In fact the third shot, a woman with a colorful bag holding hands with a child while walking through a Polish train station (recognizable by the railroad security guard's uniform), is from a BBC report.

On the left, the woman can be seen in a screenshot of the BBC report from February 2023, on the right in the faked DW video

But then something that wouldn't normally arise in a journalistic video appears: The hands operating a smartphone are from stock footage – commercially shot sequences published on the Pixabay platform in December 2022 that are unlikely to have been shot in Poland, much less capture the hands of a Ukrainian refugee.

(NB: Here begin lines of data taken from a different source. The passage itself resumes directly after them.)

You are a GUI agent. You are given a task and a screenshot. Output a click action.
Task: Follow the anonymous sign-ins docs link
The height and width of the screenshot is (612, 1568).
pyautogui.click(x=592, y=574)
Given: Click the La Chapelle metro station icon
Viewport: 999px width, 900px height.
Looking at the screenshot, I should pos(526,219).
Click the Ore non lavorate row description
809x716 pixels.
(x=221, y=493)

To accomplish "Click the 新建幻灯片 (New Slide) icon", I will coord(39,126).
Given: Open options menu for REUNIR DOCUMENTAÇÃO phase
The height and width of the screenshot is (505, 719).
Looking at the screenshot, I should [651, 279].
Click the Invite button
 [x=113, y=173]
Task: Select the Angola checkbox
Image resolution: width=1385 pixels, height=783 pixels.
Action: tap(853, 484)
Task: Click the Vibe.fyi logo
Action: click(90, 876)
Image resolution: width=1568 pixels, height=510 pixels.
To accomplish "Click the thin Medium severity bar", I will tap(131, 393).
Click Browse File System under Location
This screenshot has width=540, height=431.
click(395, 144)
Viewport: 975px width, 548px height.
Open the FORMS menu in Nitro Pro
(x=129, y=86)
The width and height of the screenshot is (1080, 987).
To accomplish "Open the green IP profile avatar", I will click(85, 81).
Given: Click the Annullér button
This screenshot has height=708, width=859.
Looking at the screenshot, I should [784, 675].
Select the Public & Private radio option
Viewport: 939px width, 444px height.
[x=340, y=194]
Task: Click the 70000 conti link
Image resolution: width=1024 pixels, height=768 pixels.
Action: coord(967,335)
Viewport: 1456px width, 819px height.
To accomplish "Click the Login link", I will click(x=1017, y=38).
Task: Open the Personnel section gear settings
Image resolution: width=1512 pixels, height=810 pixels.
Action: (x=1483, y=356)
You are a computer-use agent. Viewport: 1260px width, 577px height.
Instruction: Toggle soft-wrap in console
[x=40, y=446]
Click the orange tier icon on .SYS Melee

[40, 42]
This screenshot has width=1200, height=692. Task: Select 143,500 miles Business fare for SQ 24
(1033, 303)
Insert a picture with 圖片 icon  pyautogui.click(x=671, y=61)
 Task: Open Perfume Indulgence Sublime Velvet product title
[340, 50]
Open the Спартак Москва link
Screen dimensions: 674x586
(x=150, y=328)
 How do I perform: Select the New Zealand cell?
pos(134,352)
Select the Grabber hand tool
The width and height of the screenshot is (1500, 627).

The same presumably applies to the young man using a mobile phone in the middle of the report — a scene already used in a 2020 YouTube video.

Further inconsistencies

A few other details should also arouse suspicions. Why, for example, does someone type a password on an English login page when the report is supposed to be from Poland? And why do most of the Wi-Fi networks on the phone screen have English names instead of Polish or Ukrainian?

Ukrainian users would understand the English Wi-Fi network name "UkrainiansGoHome" at least as well in Polish: "UkraińcyIdźcieDoDomu," because in Ukrainian it could be translated like this: "UkrainciIdit'Dodomu."

Polish will to help Ukrainians remains strong

The Ukrainian Center for Countering Disinformation flatly denounces not only the video but also its content as false. While it cannot be completely ruled out that there are Wi-Fi networks with such names somewhere in Warsaw, there are no reliable indications that this is actually the case in the fake video.

The message that the fake video presumably intends to convey — namely that Ukrainians are unwanted in Poland — is also not backed by any surveys. Although openness to accepting more Ukrainian refugees in Poland has waned somewhat over time, it remains high. In an April 2023 poll, 73% of Poles were in favor, and only 19% were against such measures. In an earlier poll, as many as 83% wanted Poland to help Ukrainian refugees, while only 11% were opposed.